§ HOW TO COMPLETE THIS TASK
Output nothing but the lines from the one holding "Instruction: Turn Gate On" to the end of the listing. Reproduce them exactly, without the pictures.

§ TASK DATA
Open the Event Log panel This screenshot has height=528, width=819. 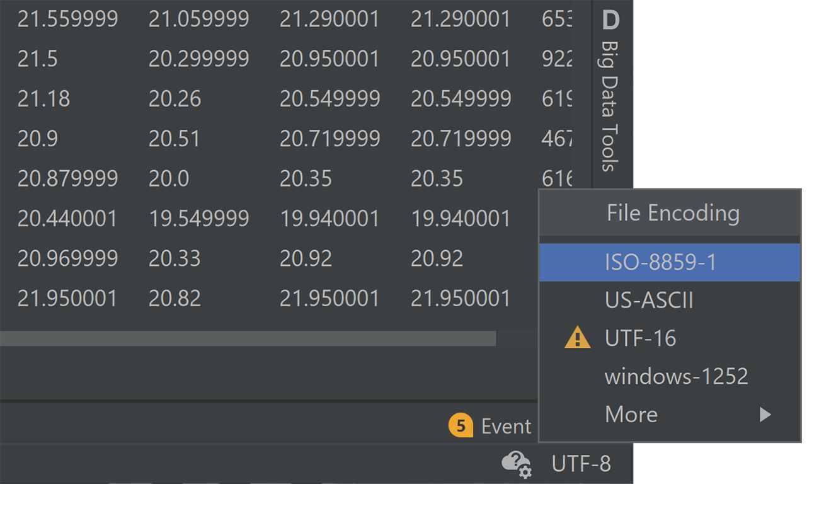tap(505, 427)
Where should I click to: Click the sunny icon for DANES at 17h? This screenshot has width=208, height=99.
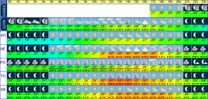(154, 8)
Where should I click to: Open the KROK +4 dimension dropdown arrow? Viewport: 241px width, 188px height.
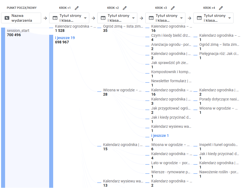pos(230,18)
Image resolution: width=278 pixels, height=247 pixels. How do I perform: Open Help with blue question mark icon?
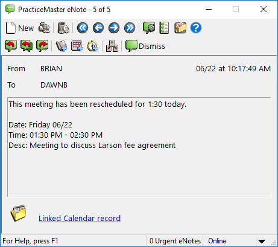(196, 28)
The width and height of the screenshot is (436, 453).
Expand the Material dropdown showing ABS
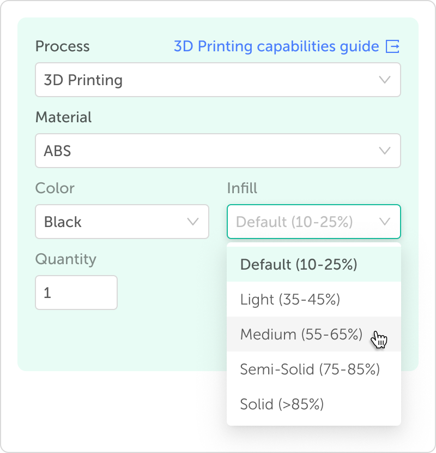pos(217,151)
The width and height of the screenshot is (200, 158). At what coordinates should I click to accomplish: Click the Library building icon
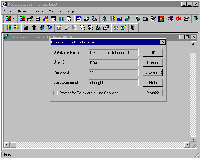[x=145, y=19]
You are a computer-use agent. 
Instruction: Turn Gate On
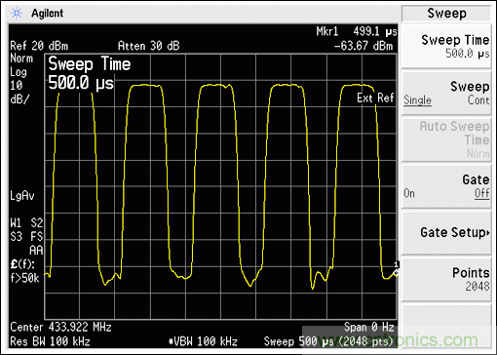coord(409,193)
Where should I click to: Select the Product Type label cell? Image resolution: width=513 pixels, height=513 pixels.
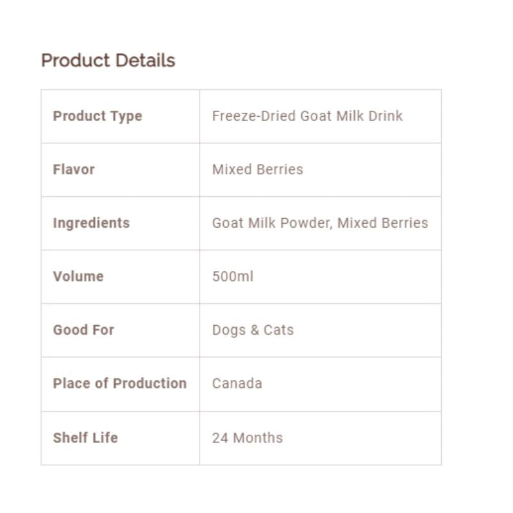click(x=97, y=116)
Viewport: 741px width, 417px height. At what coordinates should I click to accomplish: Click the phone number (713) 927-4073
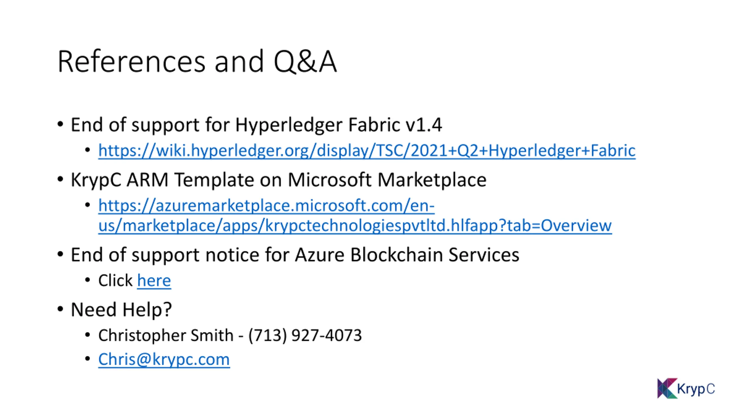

§ WRITTEN ANSWER
Instruction: Turn Gate On
coord(409,193)
Where should I click to: Select the Product Type label cell? Image resolution: width=513 pixels, height=513 pixels.
click(x=97, y=116)
Viewport: 741px width, 417px height. At what coordinates should I click to accomplish: Click the phone number (713) 927-4073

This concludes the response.